21 maart 2007

Bay City Rollers

Sommige schrijvers of muzikanten kun je beter alleen lezen, of horen. Maar niet zien. Vaker dan me lief is boeten woordkunstenaars nogal eens in aan genialiteit zodra hun hoofd op televisie verschijnt en ze beginnen te praten. Martin Bril bijvoorbeeld (die ik eigenlijk liever niet wil zien én niet wil horen). Of Jan Mulder.

Ook bezit een real-life exemplaar soms maar weinig van de aantrekkingskracht die je de verzonnen held zomaar had toegedicht, omdat hij nou eenmaal klinkt als de zwerver-met-gitaar of leest als de foute-edoch-aandoenlijke-en-zorgzame man. Neem nou Donavon Frankenreiter. Of Kluun. Stante pede neem ik terug dat ik ooit heb geroepen de auteur van Komt een vrouw bij de dokter wel eens in de Pilsvogel te willen ontmoeten.

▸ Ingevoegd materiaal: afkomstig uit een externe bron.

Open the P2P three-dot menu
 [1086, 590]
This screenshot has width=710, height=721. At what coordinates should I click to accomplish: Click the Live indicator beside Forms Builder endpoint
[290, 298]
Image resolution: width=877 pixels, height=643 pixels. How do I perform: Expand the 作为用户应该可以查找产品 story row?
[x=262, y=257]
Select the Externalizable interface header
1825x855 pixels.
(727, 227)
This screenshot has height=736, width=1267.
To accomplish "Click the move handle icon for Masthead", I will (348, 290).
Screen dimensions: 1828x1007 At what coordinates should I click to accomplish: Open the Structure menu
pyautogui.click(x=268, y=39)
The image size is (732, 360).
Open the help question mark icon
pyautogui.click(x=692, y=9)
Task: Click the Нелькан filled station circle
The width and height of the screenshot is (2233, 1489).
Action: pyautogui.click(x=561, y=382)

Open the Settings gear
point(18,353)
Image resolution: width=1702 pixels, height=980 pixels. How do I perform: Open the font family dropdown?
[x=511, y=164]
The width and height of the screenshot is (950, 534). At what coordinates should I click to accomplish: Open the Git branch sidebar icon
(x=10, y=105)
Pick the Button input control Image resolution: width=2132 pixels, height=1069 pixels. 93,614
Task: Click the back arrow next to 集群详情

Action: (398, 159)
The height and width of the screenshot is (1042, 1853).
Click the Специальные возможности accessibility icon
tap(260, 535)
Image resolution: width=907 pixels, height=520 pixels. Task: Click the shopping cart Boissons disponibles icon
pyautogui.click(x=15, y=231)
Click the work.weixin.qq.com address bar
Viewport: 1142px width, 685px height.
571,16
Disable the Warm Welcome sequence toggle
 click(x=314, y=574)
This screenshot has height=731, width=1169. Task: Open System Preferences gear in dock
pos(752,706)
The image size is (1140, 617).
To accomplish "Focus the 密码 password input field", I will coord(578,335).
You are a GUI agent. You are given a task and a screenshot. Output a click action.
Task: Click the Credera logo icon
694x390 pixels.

Anders is het bij de Bay City Rollers, de Schotse band uit de jaren zeventig. Sinds een tranentrekkende scène in Love Actually, snik ik me regelmatig onbeschaamd (ja, echt) door een verdrietige bui heen op hun Bye Bye Baby. Vandaag zag ik voor het eerst hoe de heren er destijds uitzagen. Toegegeven, recente beelden durf ik niet aan. Maar zeg nou zelf, zijn ze niet fantastisch?